JN403, in vitro characterization of a novel nicotinic acetylcholine receptor α7 selective agonist

This report describes the in vitro features of a novel selective nicotinic acetylcholine receptor (nAChR) alpha7 agonist, JN403, (S)-(1-Aza-bicyclo[2.2.2]oct-3-yl)-carbamic acid (S)-1-(2-fluoro-phenyl)-ethyl ester. JN403 was evaluated in a number of in vitro systems of different species, at recombinant receptors using radioligand binding, signal transduction and electrophysiological studies. When using [(125)I] alpha-bungarotoxin (alpha-BTX) as a radioligand, JN403 has high affinity for human recombinant nAChR alpha7 (pK(D)=6.7). Functionally, JN403 is a partial and potent agonist at human nAChR alpha7. The compound stimulates calcium influx in GH3 cells recombinantly expressing the human nAChR with an pEC(50) of 7.0 and an E(max) of 85% (compared to the full agonist epibatidine). In Xenopus oocytes expressing human nAChR alpha7 JN403 induces inward currents with an pEC(50) of 5.7 and an E(max) of 55%. In both recombinant systems JN403 is a partial agonist and the agonistic effects are blocked after pre-administration of methyllycaconitine (MLA, 100nM), a nAChR alpha7 antagonist.

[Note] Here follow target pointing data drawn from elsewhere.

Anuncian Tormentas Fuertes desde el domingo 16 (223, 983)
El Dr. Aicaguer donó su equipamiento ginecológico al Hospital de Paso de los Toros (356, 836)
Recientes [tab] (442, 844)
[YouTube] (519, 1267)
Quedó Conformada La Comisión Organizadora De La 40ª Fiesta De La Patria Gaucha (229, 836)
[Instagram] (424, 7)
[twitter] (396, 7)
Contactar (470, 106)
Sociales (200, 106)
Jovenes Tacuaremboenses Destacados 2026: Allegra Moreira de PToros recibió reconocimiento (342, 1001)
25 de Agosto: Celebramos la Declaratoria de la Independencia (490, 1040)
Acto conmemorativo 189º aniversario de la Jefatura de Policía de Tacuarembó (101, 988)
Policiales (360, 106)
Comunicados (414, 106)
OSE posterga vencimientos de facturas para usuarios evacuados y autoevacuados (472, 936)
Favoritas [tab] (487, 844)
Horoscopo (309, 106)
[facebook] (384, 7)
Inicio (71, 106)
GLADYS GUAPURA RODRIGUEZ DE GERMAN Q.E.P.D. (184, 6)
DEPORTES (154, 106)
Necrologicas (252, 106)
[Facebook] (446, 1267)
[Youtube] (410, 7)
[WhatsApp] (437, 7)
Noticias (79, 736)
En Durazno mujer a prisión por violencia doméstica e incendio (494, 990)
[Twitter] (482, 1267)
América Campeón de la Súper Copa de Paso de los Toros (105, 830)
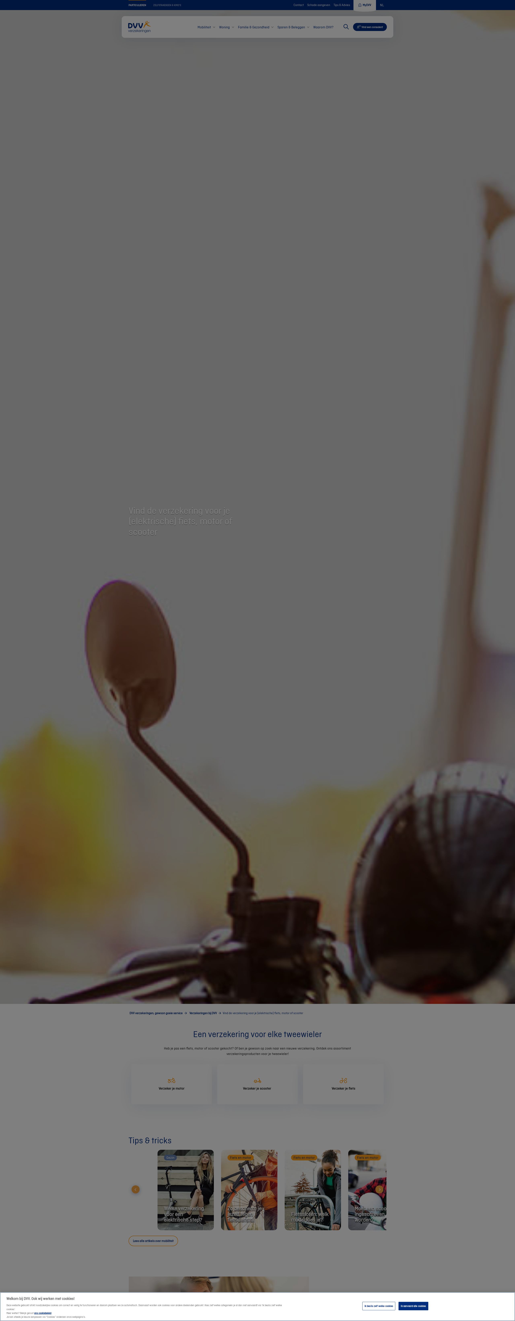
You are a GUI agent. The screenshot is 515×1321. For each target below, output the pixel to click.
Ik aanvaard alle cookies (413, 1306)
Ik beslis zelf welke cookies (379, 1306)
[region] (257, 1306)
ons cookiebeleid (42, 1313)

In functional calcium influx assays, JN403 displays a significantly lower potency for other subtypes of human nAChRs like alpha4beta2, alpha3beta4, alpha1beta1gammadelta as well as 5HT(3) receptors when tested functionally as an antagonist (pIC(50)<4.8) and is devoid of agonistic activity (pEC(50)<4). Similarly, JN403 shows low binding activity at a wide panel of neurotransmitter receptors. Thus, JN403 is a potent and selective nAChR alpha7 agonist and will be a useful tool for the characterization of nAChR alpha7 mediated effects both in vitro and in vivo.